Partage Noir

Accueil > Portraits > Georges Yvetot (1868-1942) > Georges Yvetot (1868-1942) [08]



Georges Yvetot (1868-1942) [08]

Par Flax

Domaine public

Mais il ne fallait pas cependant tomber dans un autre travers. En attendant cette fameuse Révolution sociale dont on parle depuis bientôt un siècle, et qui tarde tant à venir, il y avait des progrès à accomplir, des améliorations à conquérir. La Révolution ne devait pas être comme une sorte de Messie toujours espéré, pour laquelle on dut oublier la situation actuelle.

Il fallait, immédiatement, se mettre à l’œuvre. Plus la classe sociale gagne en prospérité matérielle, plus elle a le temps de réfléchir sur sa condition, plus elle échappe à l’alcoolisme, au dégoût et à l’abandon.

Le premier moyen était la grève, grâce à laquelle on pouvait obliger le patron à capituler. Mais de l’idée de grève partielle à l’idée de grève générale, il n’y avait qu’un pas. Ce qu’on obtenait partiellement, il était possible par une entente plus large et plus réelle de l’obtenir d’une façon plus générale et d’arriver ainsi au but qui est la suppression de la propriété individuelle et du capitalisme.

Seulement, en face des ouvriers en grève, se dressaient d’autres ouvriers en uniforme. Les baïonnettes se liguaient contre les bras croisés et quelques mois de privations, de misères, stoïquement consenties aboutissaient presque toujours à un échec. L’ennemi direct, véritable, était le soldat. Il fallait donc attaquer l’Armée. De là, la nécessité de l’antimilitarisme et, derrière lui, de l’antipatriotisme.

D’autres moyens s’offraient à la classe ouvrière : l’action directe d’abord. Les bourgeois n’ont jamais bien compris la signification de ce mot. Par action directe, on entend le mouvement de la rue, l’agitation populaire, la pression sur les pouvoirs publics pour les obliger à consentir une réforme, à voter une loi nécessaire. C’est par l’action directe qu’on a pu obtenir la suppression des bureaux de placement.

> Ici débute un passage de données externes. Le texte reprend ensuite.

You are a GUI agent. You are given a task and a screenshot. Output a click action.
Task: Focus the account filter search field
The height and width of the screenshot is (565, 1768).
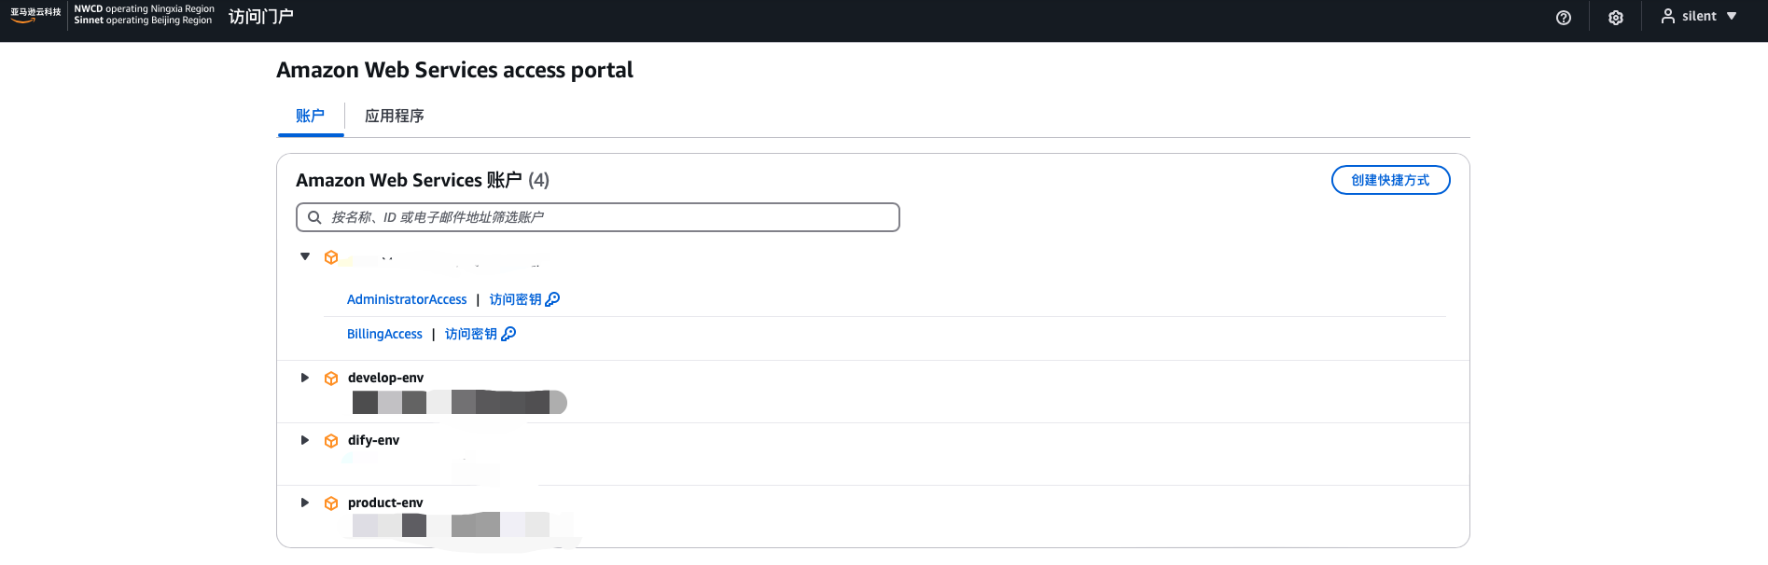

Enfin le sabotage. Ici, les bourgeois poussent des cris d’horreur. Le sabotage n’est pourtant autre chose qu’une des formes de la grève, mais c’est une grève agissante. En place de la simple cessation du travail, on a conçu une autre tactique : on fait du mauvais travail. Un patron ne veut pas accepter une augmentation de salaire justifiée, les ouvriers se mettront d’accord pour saboter le travail, c’est-à-dire pour l’exécuter dans de mauvaises conditions et pour empêcher le patron d’empocher ses bénéfices. Inutile de dire que le sabotage ne s’exerce que partiellement, sur les patrons, et non sur les consommateurs, et qu’il ne prend pas le moins du monde ce caractère de danger public que lui ont accordé les conservateurs apeurés.